• TO DO
Reproduce the data exactly.

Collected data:
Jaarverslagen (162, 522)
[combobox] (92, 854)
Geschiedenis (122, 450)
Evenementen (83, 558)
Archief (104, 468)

• RESULT OF THE EXERCISE
Jaarverslagen (162, 522)
[combobox] (92, 854)
Geschiedenis (122, 450)
Evenementen (83, 558)
Archief (104, 468)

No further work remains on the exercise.